[EXERCISE DIRECTIONS] Since each line must match the original, copy out the records with no differences at all.

═══ DATA SUPPLIED

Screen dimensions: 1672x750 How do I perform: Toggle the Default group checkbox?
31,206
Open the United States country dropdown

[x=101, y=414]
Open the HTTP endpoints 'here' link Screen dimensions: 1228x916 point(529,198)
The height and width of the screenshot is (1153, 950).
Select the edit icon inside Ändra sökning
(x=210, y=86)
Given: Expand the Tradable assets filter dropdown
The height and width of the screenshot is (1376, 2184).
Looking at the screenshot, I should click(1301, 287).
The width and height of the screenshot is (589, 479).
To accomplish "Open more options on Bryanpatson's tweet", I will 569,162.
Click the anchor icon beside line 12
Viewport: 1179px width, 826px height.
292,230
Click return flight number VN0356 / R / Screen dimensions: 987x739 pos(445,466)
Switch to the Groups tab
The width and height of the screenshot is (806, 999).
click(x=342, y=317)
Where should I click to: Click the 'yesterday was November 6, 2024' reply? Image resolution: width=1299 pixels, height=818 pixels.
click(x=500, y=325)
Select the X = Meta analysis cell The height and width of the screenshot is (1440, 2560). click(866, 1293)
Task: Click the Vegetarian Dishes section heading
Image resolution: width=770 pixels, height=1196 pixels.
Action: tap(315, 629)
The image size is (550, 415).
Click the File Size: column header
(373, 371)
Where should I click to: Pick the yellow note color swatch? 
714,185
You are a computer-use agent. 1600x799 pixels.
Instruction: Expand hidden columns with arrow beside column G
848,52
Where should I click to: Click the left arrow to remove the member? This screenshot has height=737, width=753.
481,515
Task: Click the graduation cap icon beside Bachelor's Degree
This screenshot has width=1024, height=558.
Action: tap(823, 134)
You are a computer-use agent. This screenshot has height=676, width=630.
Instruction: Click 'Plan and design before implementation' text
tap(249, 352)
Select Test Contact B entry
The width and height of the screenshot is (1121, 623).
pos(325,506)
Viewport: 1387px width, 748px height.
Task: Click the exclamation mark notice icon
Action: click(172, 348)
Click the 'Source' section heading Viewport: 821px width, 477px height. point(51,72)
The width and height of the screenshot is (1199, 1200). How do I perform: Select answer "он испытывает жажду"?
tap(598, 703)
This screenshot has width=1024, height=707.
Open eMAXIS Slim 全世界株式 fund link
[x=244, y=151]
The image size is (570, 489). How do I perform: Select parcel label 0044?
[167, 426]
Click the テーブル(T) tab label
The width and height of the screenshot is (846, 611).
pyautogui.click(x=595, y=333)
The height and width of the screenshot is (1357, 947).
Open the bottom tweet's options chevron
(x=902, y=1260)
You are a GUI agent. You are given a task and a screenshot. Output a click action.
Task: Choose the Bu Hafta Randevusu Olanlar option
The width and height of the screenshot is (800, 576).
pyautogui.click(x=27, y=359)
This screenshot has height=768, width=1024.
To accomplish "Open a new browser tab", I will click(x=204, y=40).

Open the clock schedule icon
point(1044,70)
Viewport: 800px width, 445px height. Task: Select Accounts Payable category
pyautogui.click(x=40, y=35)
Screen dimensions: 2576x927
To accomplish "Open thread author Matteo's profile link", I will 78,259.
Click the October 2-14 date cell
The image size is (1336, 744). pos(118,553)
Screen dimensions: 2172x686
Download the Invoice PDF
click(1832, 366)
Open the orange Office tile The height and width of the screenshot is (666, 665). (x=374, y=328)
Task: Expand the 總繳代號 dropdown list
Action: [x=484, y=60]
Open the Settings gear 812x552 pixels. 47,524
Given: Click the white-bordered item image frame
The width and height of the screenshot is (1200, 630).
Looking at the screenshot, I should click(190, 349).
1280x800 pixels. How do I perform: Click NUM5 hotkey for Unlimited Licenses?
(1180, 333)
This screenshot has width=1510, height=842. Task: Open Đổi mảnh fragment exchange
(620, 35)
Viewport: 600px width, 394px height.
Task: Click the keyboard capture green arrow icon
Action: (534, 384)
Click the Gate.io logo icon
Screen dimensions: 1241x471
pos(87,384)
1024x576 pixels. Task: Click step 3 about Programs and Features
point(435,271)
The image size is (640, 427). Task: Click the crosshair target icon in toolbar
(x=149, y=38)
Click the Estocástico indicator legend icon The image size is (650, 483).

══════

[RESULT BELOW]
Screen dimensions: 1672x750 How do I perform: Toggle the Default group checkbox?
31,206
Open the United States country dropdown

[x=101, y=414]
Open the HTTP endpoints 'here' link Screen dimensions: 1228x916 point(529,198)
The height and width of the screenshot is (1153, 950).
Select the edit icon inside Ändra sökning
(x=210, y=86)
Given: Expand the Tradable assets filter dropdown
The height and width of the screenshot is (1376, 2184).
Looking at the screenshot, I should click(1301, 287).
The width and height of the screenshot is (589, 479).
To accomplish "Open more options on Bryanpatson's tweet", I will 569,162.
Click the anchor icon beside line 12
Viewport: 1179px width, 826px height.
292,230
Click return flight number VN0356 / R / Screen dimensions: 987x739 pos(445,466)
Switch to the Groups tab
The width and height of the screenshot is (806, 999).
click(x=342, y=317)
Where should I click to: Click the 'yesterday was November 6, 2024' reply? Image resolution: width=1299 pixels, height=818 pixels.
click(x=500, y=325)
Select the X = Meta analysis cell The height and width of the screenshot is (1440, 2560). click(866, 1293)
Task: Click the Vegetarian Dishes section heading
Image resolution: width=770 pixels, height=1196 pixels.
Action: tap(315, 629)
The image size is (550, 415).
Click the File Size: column header
(373, 371)
Where should I click to: Pick the yellow note color swatch? 
714,185
You are a computer-use agent. 1600x799 pixels.
Instruction: Expand hidden columns with arrow beside column G
848,52
Where should I click to: Click the left arrow to remove the member? This screenshot has height=737, width=753.
481,515
Task: Click the graduation cap icon beside Bachelor's Degree
This screenshot has width=1024, height=558.
Action: tap(823, 134)
You are a computer-use agent. This screenshot has height=676, width=630.
Instruction: Click 'Plan and design before implementation' text
tap(249, 352)
Select Test Contact B entry
The width and height of the screenshot is (1121, 623).
pos(325,506)
Viewport: 1387px width, 748px height.
Task: Click the exclamation mark notice icon
Action: click(172, 348)
Click the 'Source' section heading Viewport: 821px width, 477px height. point(51,72)
The width and height of the screenshot is (1199, 1200). How do I perform: Select answer "он испытывает жажду"?
tap(598, 703)
This screenshot has width=1024, height=707.
Open eMAXIS Slim 全世界株式 fund link
[x=244, y=151]
The image size is (570, 489). How do I perform: Select parcel label 0044?
[167, 426]
Click the テーブル(T) tab label
The width and height of the screenshot is (846, 611).
pyautogui.click(x=595, y=333)
The height and width of the screenshot is (1357, 947).
Open the bottom tweet's options chevron
(x=902, y=1260)
You are a GUI agent. You are given a task and a screenshot. Output a click action.
Task: Choose the Bu Hafta Randevusu Olanlar option
The width and height of the screenshot is (800, 576).
pyautogui.click(x=27, y=359)
This screenshot has height=768, width=1024.
To accomplish "Open a new browser tab", I will click(x=204, y=40).

Open the clock schedule icon
point(1044,70)
Viewport: 800px width, 445px height. Task: Select Accounts Payable category
pyautogui.click(x=40, y=35)
Screen dimensions: 2576x927
To accomplish "Open thread author Matteo's profile link", I will 78,259.
Click the October 2-14 date cell
The image size is (1336, 744). pos(118,553)
Screen dimensions: 2172x686
Download the Invoice PDF
click(1832, 366)
Open the orange Office tile The height and width of the screenshot is (666, 665). (x=374, y=328)
Task: Expand the 總繳代號 dropdown list
Action: [x=484, y=60]
Open the Settings gear 812x552 pixels. 47,524
Given: Click the white-bordered item image frame
The width and height of the screenshot is (1200, 630).
Looking at the screenshot, I should click(190, 349).
1280x800 pixels. How do I perform: Click NUM5 hotkey for Unlimited Licenses?
(1180, 333)
This screenshot has width=1510, height=842. Task: Open Đổi mảnh fragment exchange
(620, 35)
Viewport: 600px width, 394px height.
Task: Click the keyboard capture green arrow icon
Action: (534, 384)
Click the Gate.io logo icon
Screen dimensions: 1241x471
pos(87,384)
1024x576 pixels. Task: Click step 3 about Programs and Features
point(435,271)
The image size is (640, 427). Task: Click the crosshair target icon in toolbar
(x=149, y=38)
Click the Estocástico indicator legend icon The image size is (650, 483).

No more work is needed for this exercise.